START Given data

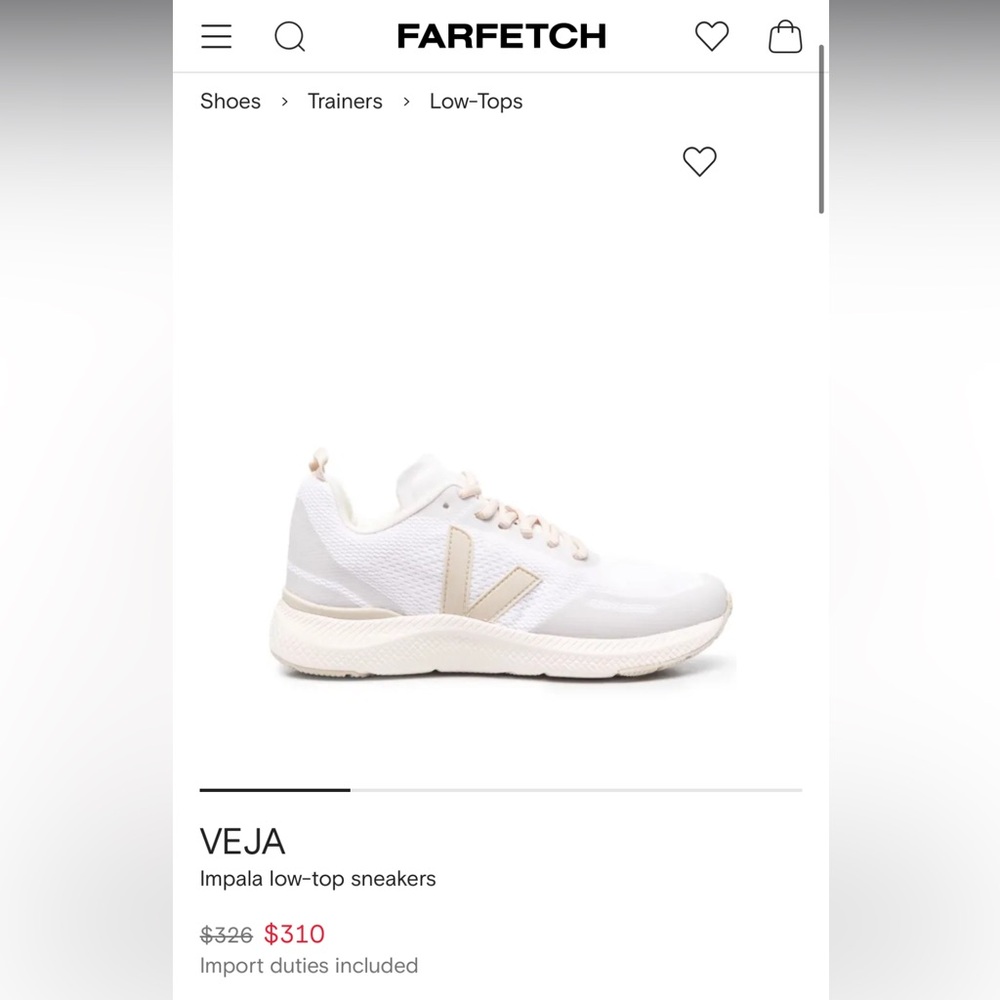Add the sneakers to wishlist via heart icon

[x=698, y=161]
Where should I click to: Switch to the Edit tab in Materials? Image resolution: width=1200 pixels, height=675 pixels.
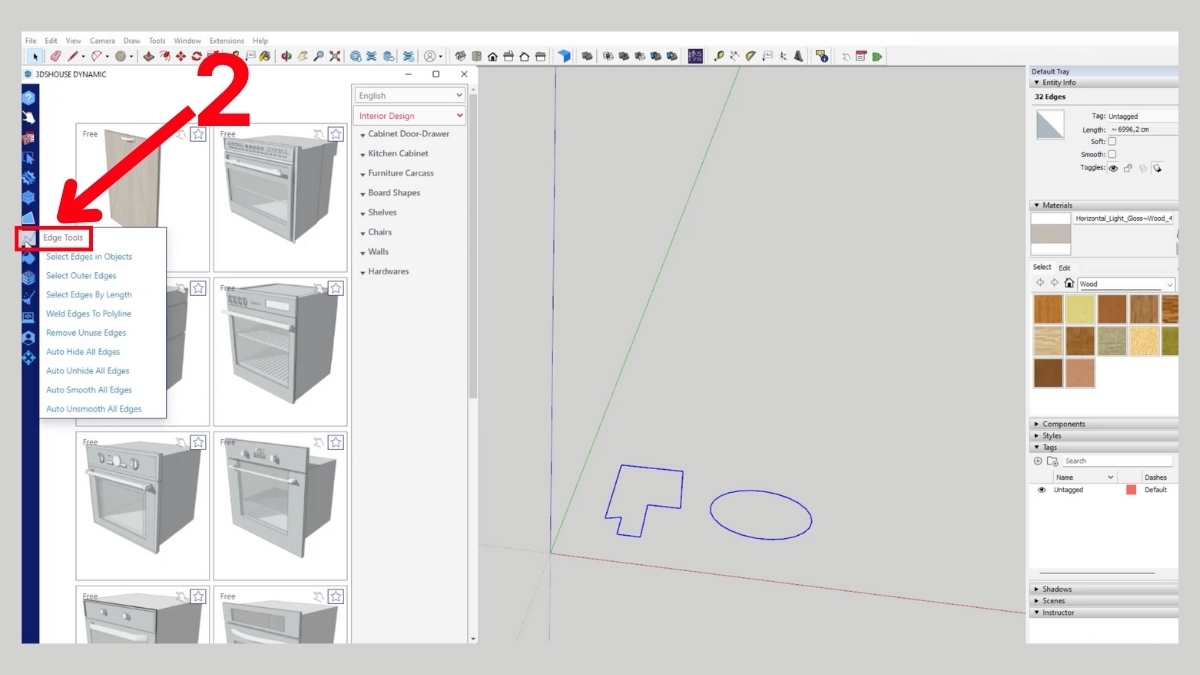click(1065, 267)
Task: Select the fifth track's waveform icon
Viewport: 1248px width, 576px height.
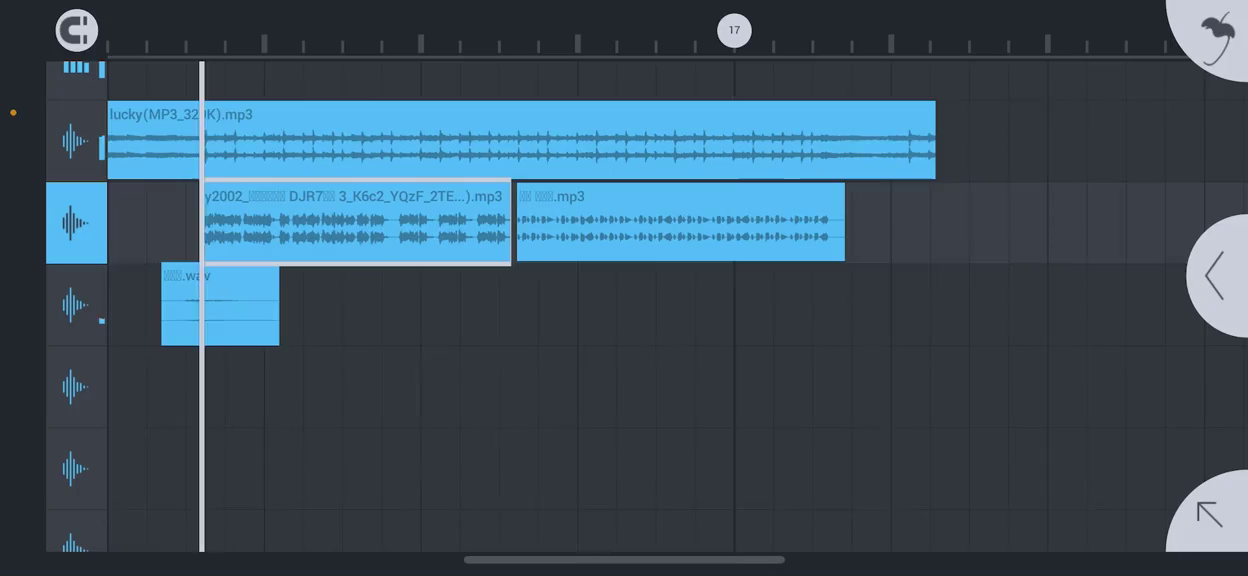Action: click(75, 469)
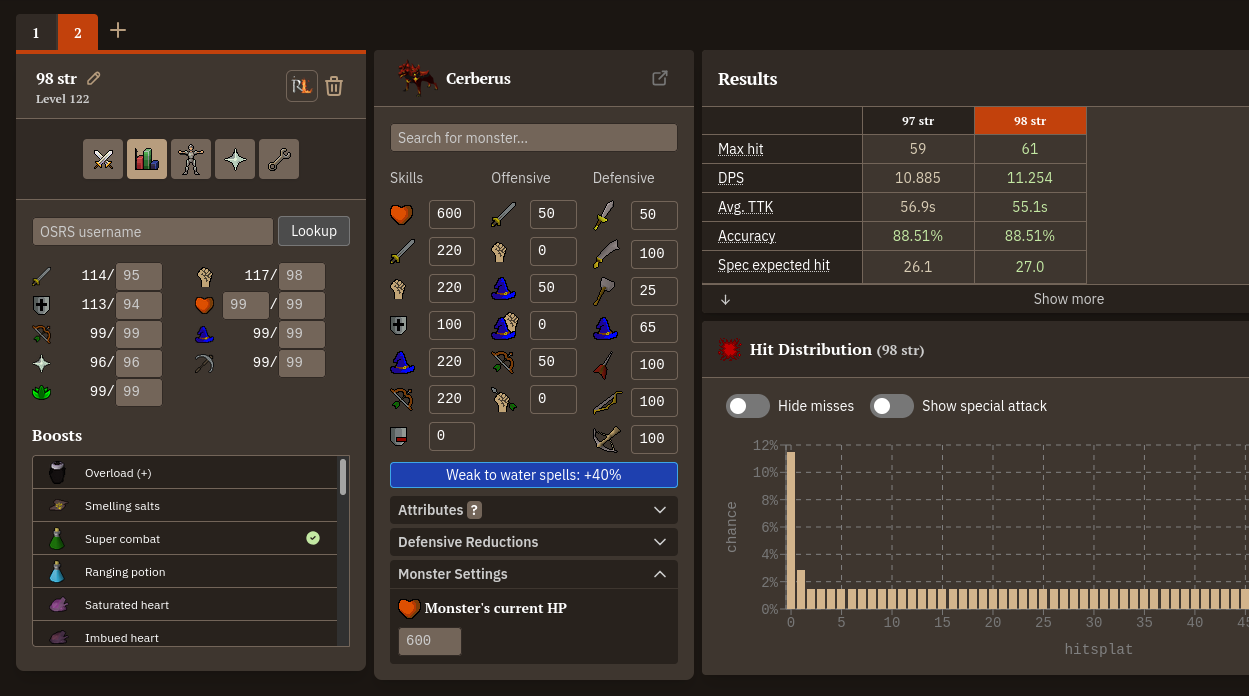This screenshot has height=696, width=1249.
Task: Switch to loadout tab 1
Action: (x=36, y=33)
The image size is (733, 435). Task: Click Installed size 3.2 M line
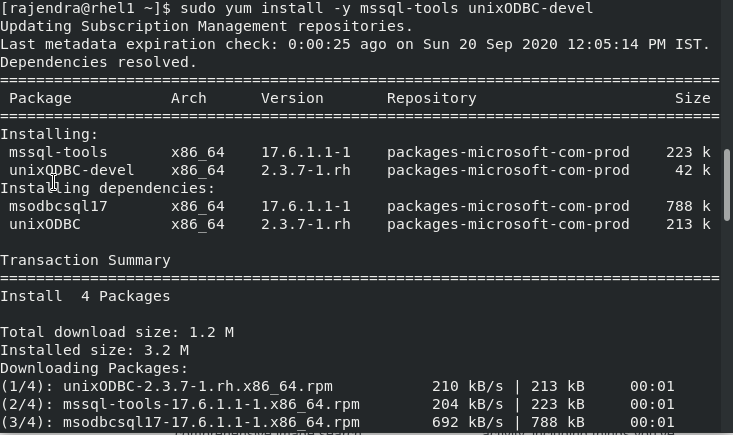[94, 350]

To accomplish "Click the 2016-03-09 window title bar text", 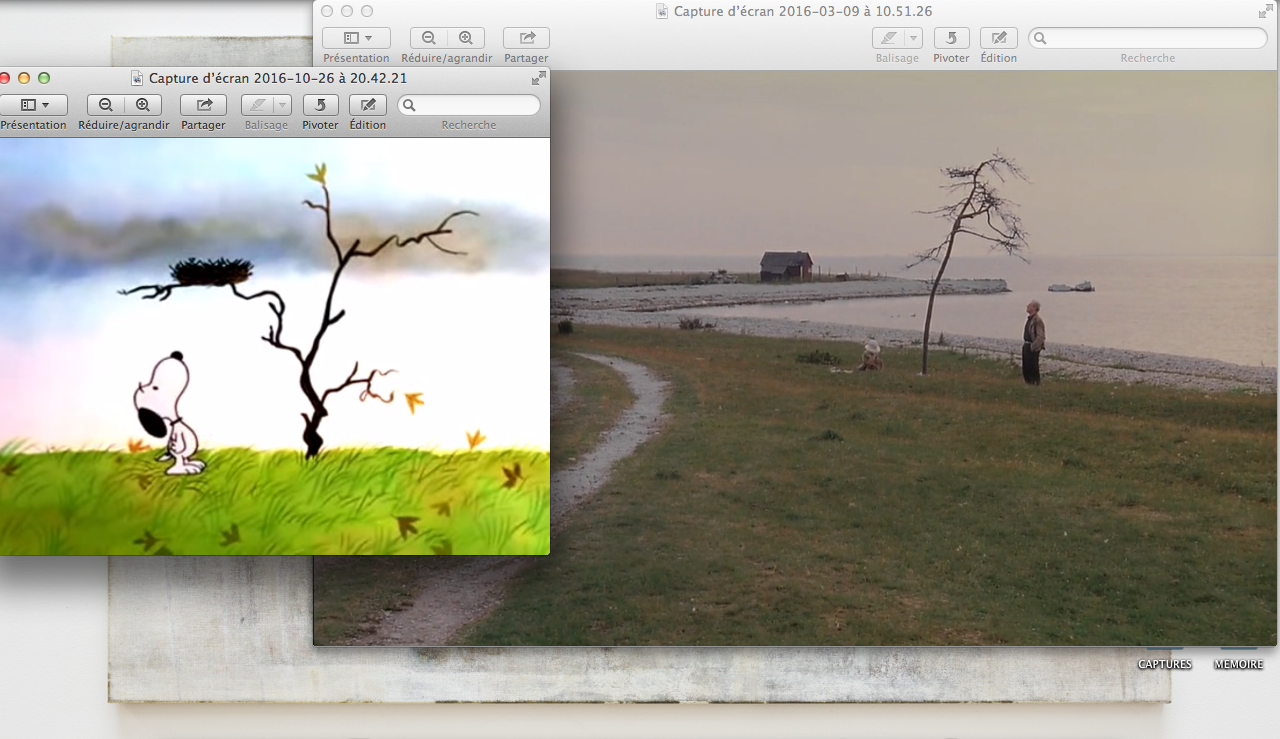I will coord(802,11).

END Given data

Aim of the task |
Everything above from the line containing "Where should I" down to the line containing "Task: Select the fifth track's waveform icon" is to be duplicated exactly, both lines included, and the pictures are to be omitted.

Worked solution |
Where should I click to: Switch to the Edit tab in Materials? Image resolution: width=1200 pixels, height=675 pixels.
click(1065, 267)
Task: Select the fifth track's waveform icon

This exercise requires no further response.